◆ **Written request**: Rewrite the records from the line with "Where should I click to: Expand" up to and including the line with "[x=864, y=11]", changing "Perspective" to "Orthographic" and leaving all other wording unchanged. Omit the pictures from your answer.

◆ **Information shown**:
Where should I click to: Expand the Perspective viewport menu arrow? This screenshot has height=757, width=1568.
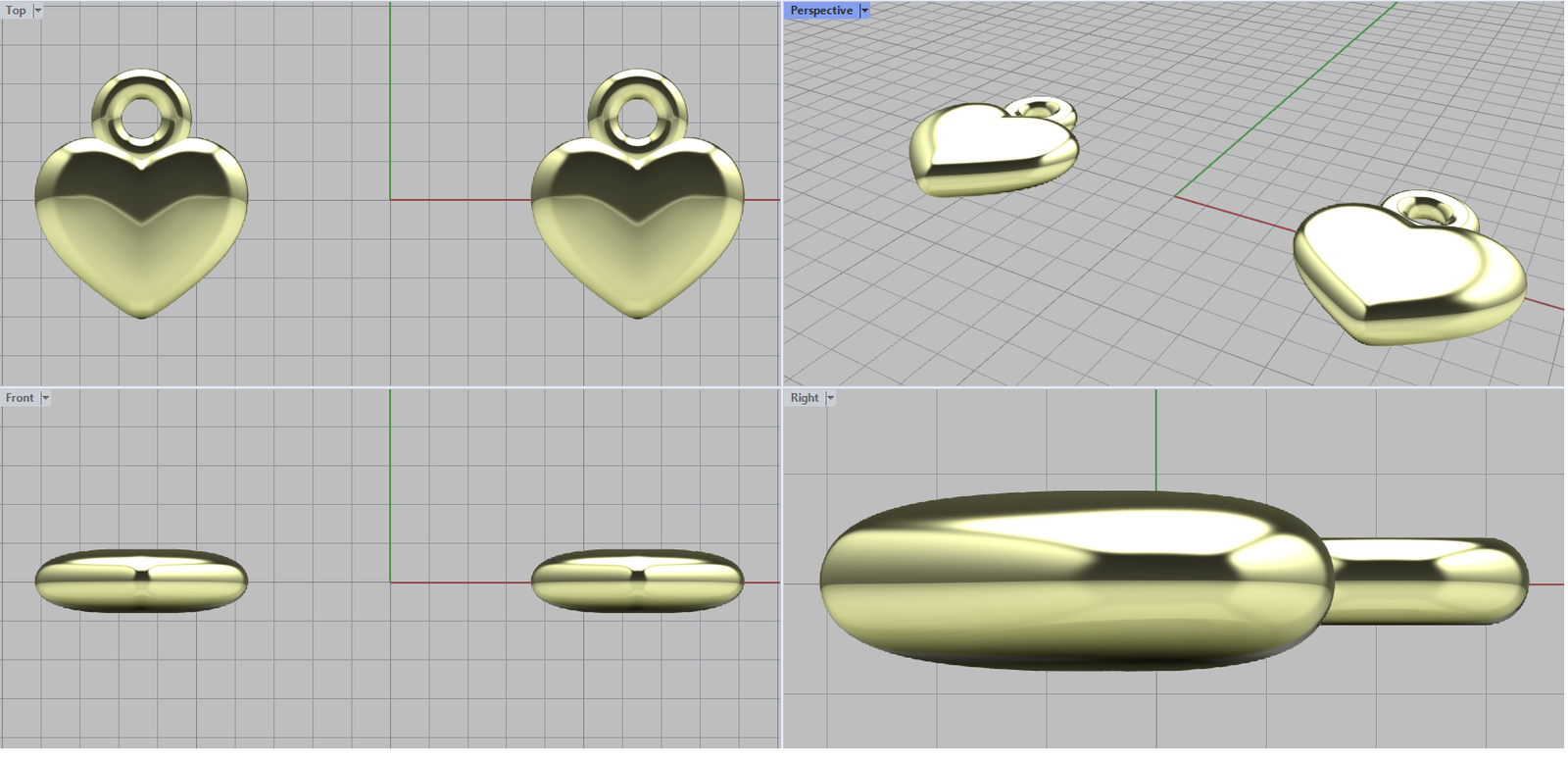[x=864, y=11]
...
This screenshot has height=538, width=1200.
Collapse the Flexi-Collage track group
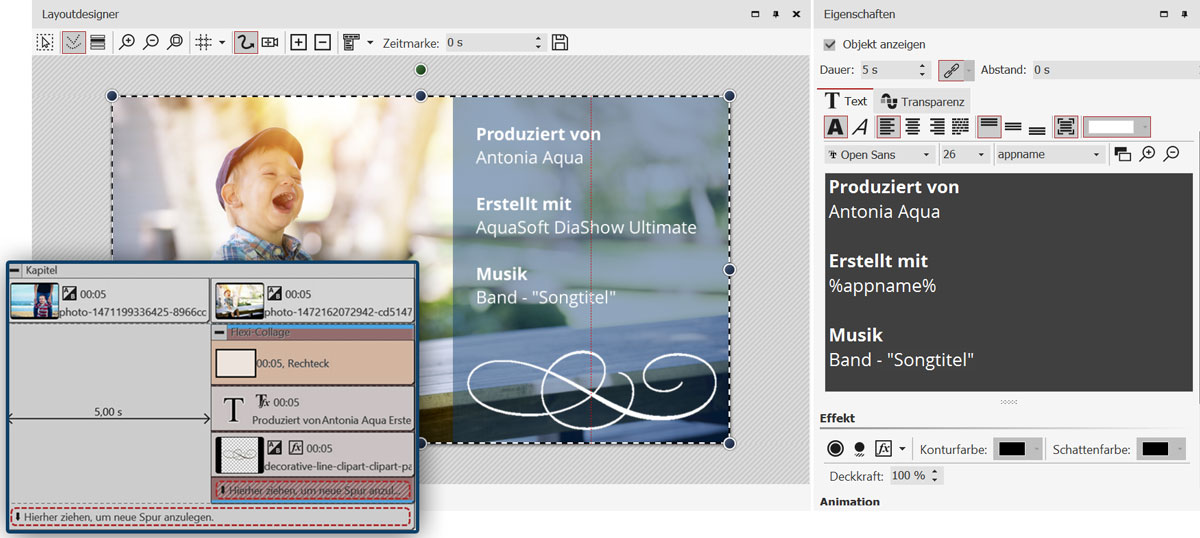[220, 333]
==
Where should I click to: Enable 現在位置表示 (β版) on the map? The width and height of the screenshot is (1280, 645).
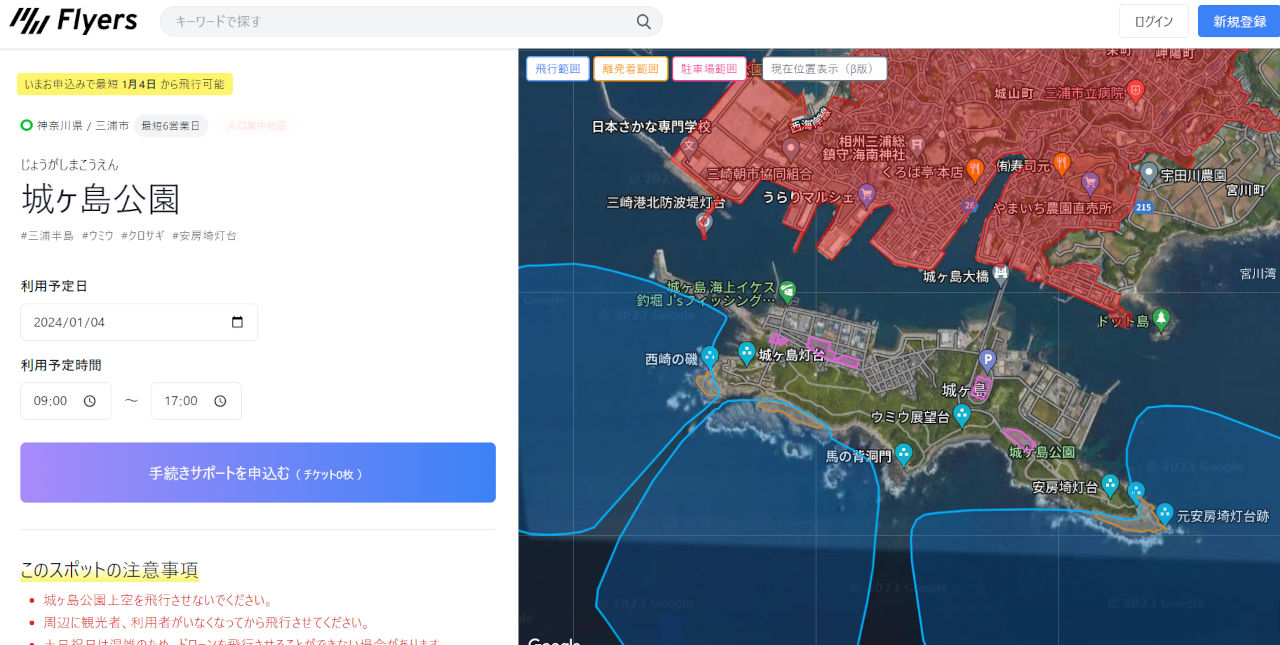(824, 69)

◆ **Response**:
Where should I click to: Expand the Orthographic viewport menu arrow? This screenshot has height=757, width=1568.
[x=864, y=11]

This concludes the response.